** Travail demandé **
#1 Les affirmations suivantes concordent-elles avec le récit du trajet d'Asuncion à Salta ? (a) Le pont qui franchit le Rio Paraguay se trouve à 20 km au nord. (b) Les distributeurs de Clorinda fonctionnaient au passage des voyageurs. (c) Plusieurs villages jalonnent la route entre Clorinda et Formosa. Pour chacune, répondez par oui ou par non et citez textuellement les mots décisifs du récit.
#2 D'après le récit du trajet d'Asuncion à Salta, pourquoi les voyageurs se rendent-ils à Formosa après Clorinda ? Répondez en une à trois phrases.

:: Texte choisi

De Asuncion (Paraguay) a Salta (Argentine)
L'Argentine est toute proche
d'Asuncion : le Rio Paraguay fait frontière. Le seul
« hic » est que le pont qui enjambe le cours d'eau est situé 20
km au nord (détour de 40 km). On apprendra en cours de route qu'un bac
faisait la navette berge à berge. En Argentine, la petite ville de
Clorinda témoigne déjà de la différence de richesse entre les deux
pays : rues en majeure partie asphaltées, voitures françaises
récentes…Peu après, nous nous dirigeons vers Formosa à 100 km au Sud.
Objectif : trouver des « pesos » (les deux distributeurs
de Clorinda étant « momentanément indisponible »). Entre les
deux villes, aucun village, uniquement des prairies marécageuses
entrecoupées de forêts de palmiers – caroubiers. Les vaches nous
regardent venir de loin, puis lorsqu'on arrive à leur hauteur, elles
fuient au pas de course se réfugier dans leur palmeraie. A gauche de la
route, entre celle-ci et le Rio Paraguay, s'étend une
« estancia » appartenant une famille d'origine française. 85000
Ha de terres humides en font une des plus grandes propriétés de la
région.
Fazenda au Brésil, finca ou estancia au
Paraguay et en Argentine, ces trois dénominations désignent une réalité
absente en Europe (en tous cas, à un degré moindre) : la terre est
ici symbole de richesse, de pouvoir, objet de spéculation…Dans des pays
quasiment pas industrialisés comme le Paraguay, la terre endosse le rôle
de principal moteur de l'économie. Que ce soit au Brésil, au Paraguay ou
en Argentine, le « capitalisme » de l'exploitation agricole
semble très marqué. En résumé, un patron (le propriétaire terrien)
embauche un minimum d'employés et exploite un maximum de surface (et pour
les cultures, utilise un maximum d'engrais). Avec un prix moyen de 1000 $
/ Ha (terre cultivée au Paraguay), les investisseurs jonglent avec des
centaines voire des milliers d'hectares. Il en résulte un problème de
paysans sans terre encore non résolu au Paraguay.

::::
:: Extrait des données

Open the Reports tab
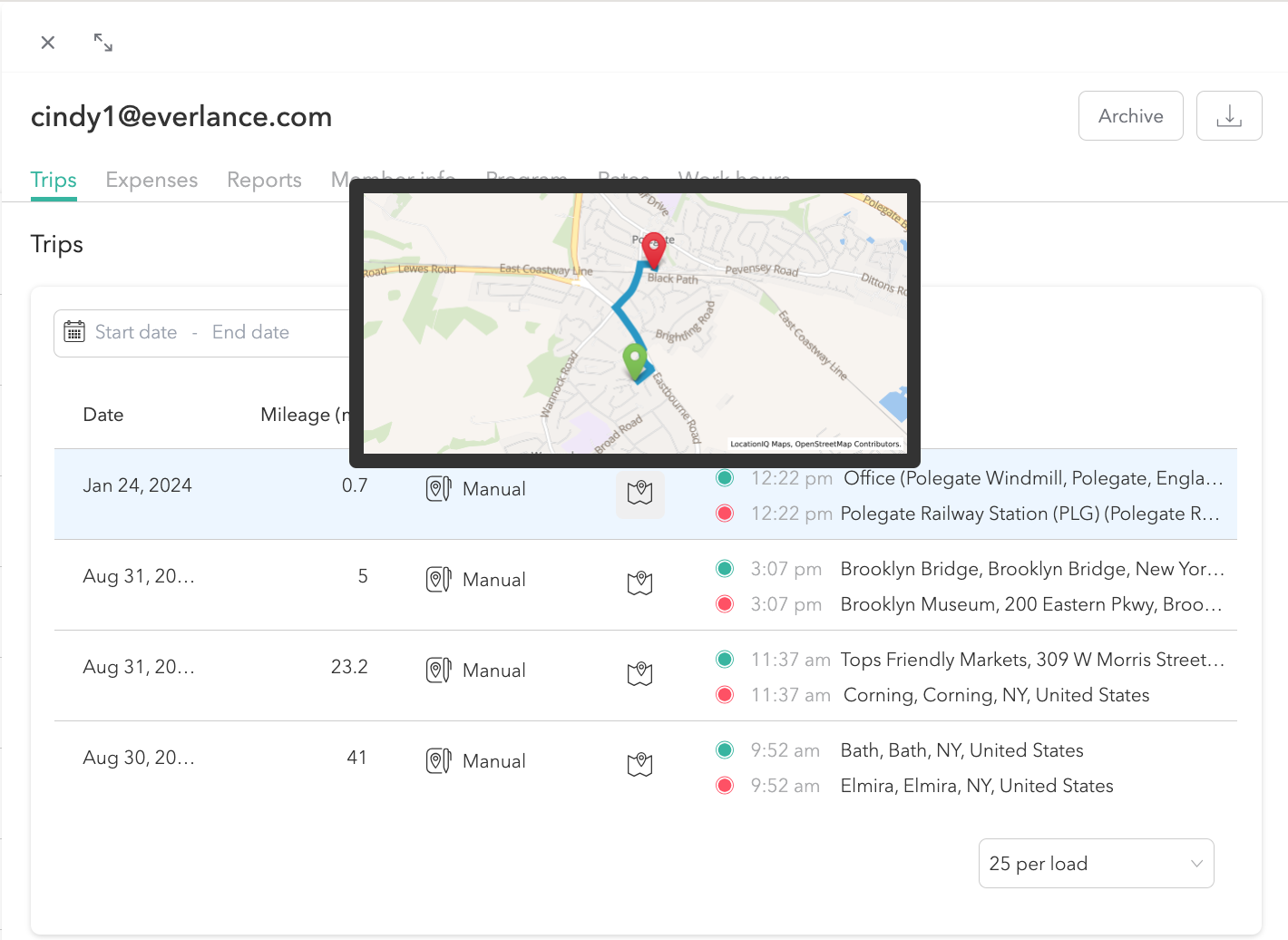The height and width of the screenshot is (940, 1288). point(264,180)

::::

** Réponses successives **
#1
(a) Oui : « le pont qui enjambe le cours d'eau est situé 20 km au nord ».
(b) Non : “les deux distributeurs de Clorinda étant « momentanément indisponible »”.
(c) Non : « Entre les deux villes, aucun village ».

#2 Les voyageurs se rendent à Formosa pour se procurer des pesos. Les deux distributeurs de Clorinda étaient en effet « momentanément indisponible ».